Adrienne Brown is hot like fire.
– We need ongoing supported focus on police brutality and accountability, even as we develop our own peace zones. It’s no longer sufficient to get furious when a civilian is killed by police, and maintain that fury until the officers are acquitted or resign. For the past 10 years it has been nearly impossible to get sustained support for this kind of work from the foundation world, so as organizers we have to sustain this work in other more community-based ways. I definitely want to shout out The Gathering, who have picked up this unpopular issue as it relates to juvenile justice, with the commitment of Harry Belafonte – they are joining the Oakland community for actions next week. I have also heard that Uhuru will be hosting a meeting tomorrow evening to discuss accountability and healing. – we need to express our gratitude to groups like Community Justice Network for Youth (CJNY), who identified the gaping hole that exists in the non-profit and organizing community of Oakland in terms of police accountability work. CJNY stepped up in a major way for today’s nonviolent action, but they can’t maintain this effort on their own. Bay Area groups who focus their work on young people of color, this political moment needs you. – And I know I am biased by the perspective of working at The Ruckus Society, but we need to engage in the deep training and skill development around pulling off large scale strategic direct actions. There are ways to pull together mass actions in a short time period that gain media, build the power of our positions, and help the community to see and understand the situation and how they can get involved.
More here. And here. Over at ta-nahesi's spot a group of folks have been questioning why black people don't rail against black on black crime as much as they do against police crime. Maybe a year and some months ago, the then-outgoing Philadelphia Chief of Police asked that the organization 100 Black Men begin to police Philly streets, after a particularly vicious crime streak that left dozens of black youth murdered. The men were not to be paid, not to be armed, and only trained moderately. Some men jumped at the chance–black anti-crime rallies are the norm in black neighborhoods. This was my response. In a nutshell why should we put our lives on the line to do a job we pay taxes for, a service that we implicitly sign the social contract for? I've got it–because in our case, the rights we have are not rights at all, but privileges that are given to us when we act right.
I'm not seeing too many open-air drug markets outside the barrio and the hood, and in these, more in the latter than the former. Progressive politics on this specific law and order issue are about as stupid and confused as most social conservative politics.

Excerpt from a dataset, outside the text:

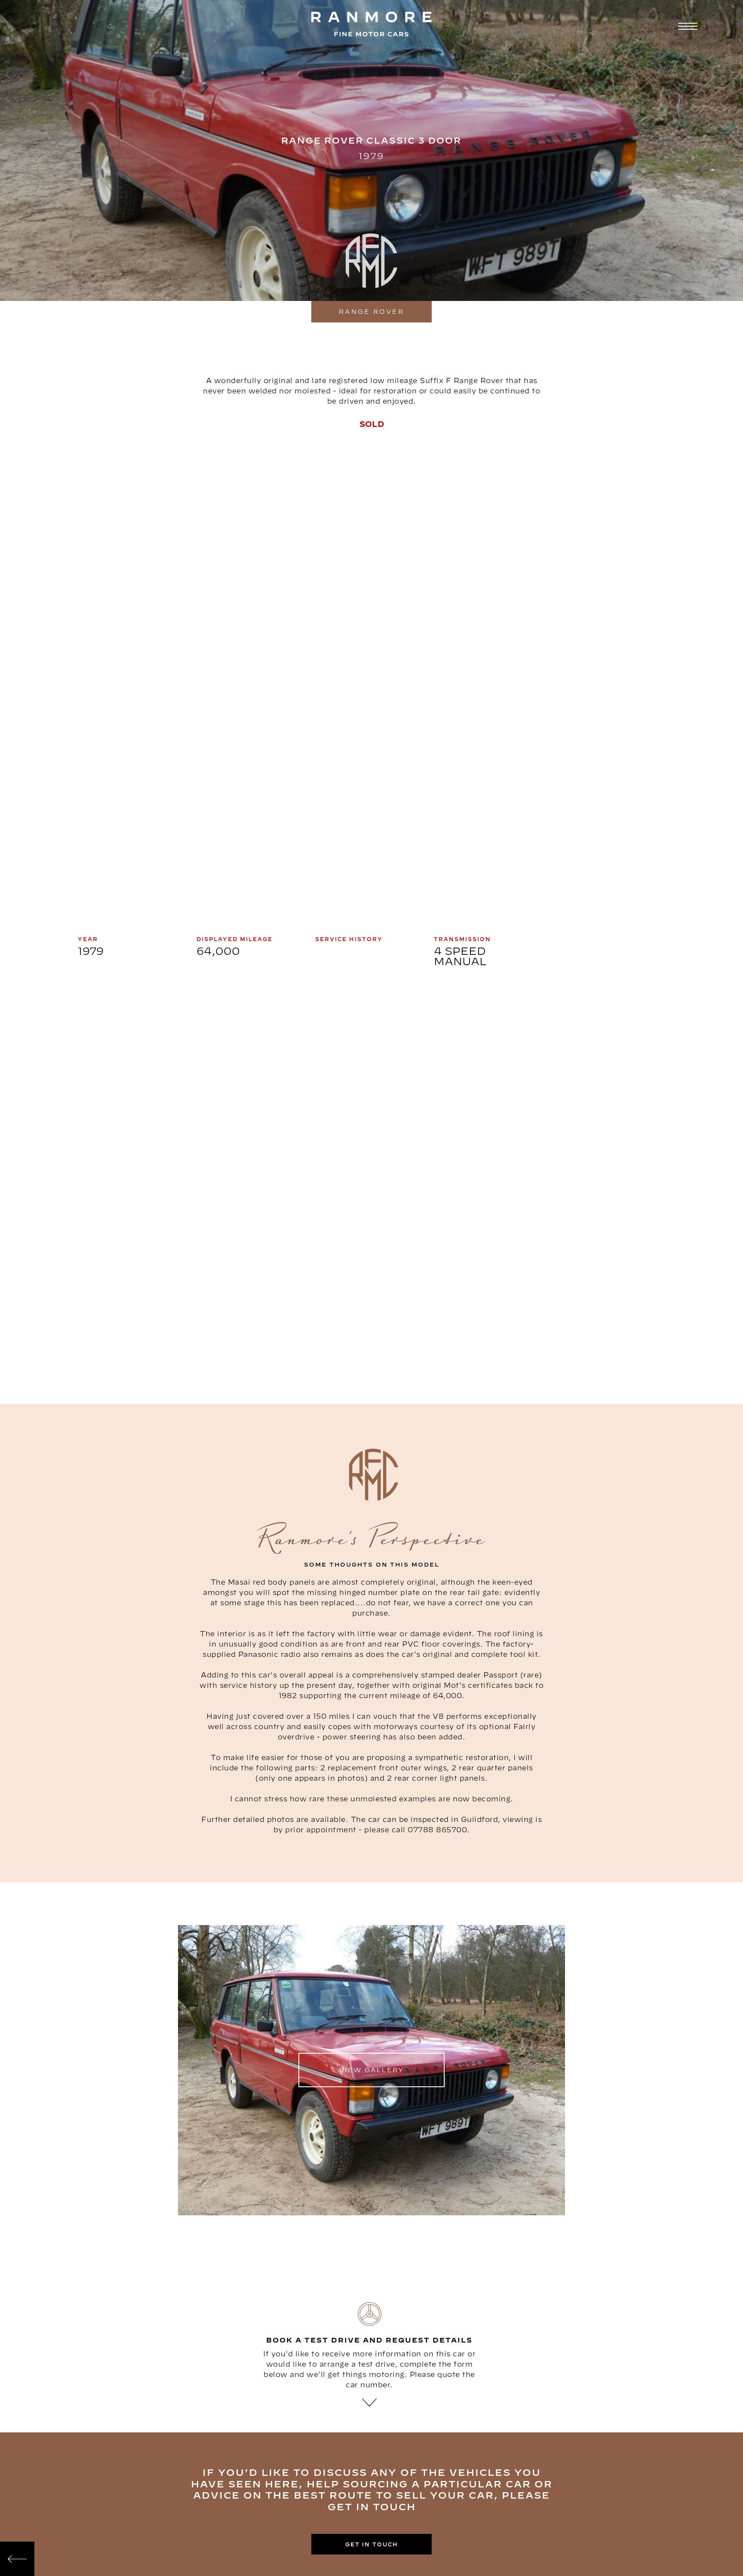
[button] (686, 27)
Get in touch (371, 2544)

Neighborhoods ruled by young men are incompatible with the normative social order. So either they are restored to management by older, more responsible, and communitarian men, or, they are subject to colonial occupation by paramilitary police.
and low intensity warfare between competing black market entrepreneurs whose business rivalries and disputes can not be adjudicated in civil courts due to the prohibition.
“why should we put our lives on the line to do a job we pay taxes for, a service that we implicitly sign the social contract for?”
I could not agree with you more.
I'm going the other way on the issue. I applaud the Police Chief's initiative and imagination. Expecting the police to solve our problems sounds overly entitled. We can't expect to outsource our sense of civic responsibility. If the crime is this bad, we should encourage a partnership between the police, the schools, and the neighborhood instead of paying some MAN with a gun to solve the issue.
Craig,
You seem to assume that drug dealing is an aspiration rather than an expedient for young black men with few employment options. I've never seen any evidence that supports that assumption.
Don't let my use of the terminology “black market entrepreneurs” excite or confuse you Malik…,
I haven't qualified the activity as either operational or aspirational – the entertrainment industry on the other hand, has gone to great lengths to glamorize and romanticize it.
Question brother –
How can the Black community justify the outrage displayed over “Police shootings” but operate with such underwhelming concern about Black on Black homicides?
I accept the fact that a police man shooting a Black man is a more “qualitatively” significant shooting incident than if a thug with a gun does so in the act of robbery. The police will always have a higher standard to which they must be held to.
However, when we cross reference “quality” with “QUANTITY” of killings within our community and worse, the low “Homicide Closure rate” that allows some killers of Black people to walk away with impunity – this entire episode is shown to be a ruse.
I am NOT placing a point of obfuscation regarding the serious issue of the conflict between Blacks and the Police. But for some people to pretend that the contextual backdrop of violence and murder that takes place within our communities is nothing short of dishonest.
Being one who is asked to proved SOLUTIONS to accompany my frequent criticisms of the Black Political and Civil Rights Establishment – I am made to wonder if THEY with their antics in regards to amplifying the police conflict but effectively keeping the Black on Black violence muffled – want a SOLUTION or just are interested in practicing in the space of their forte.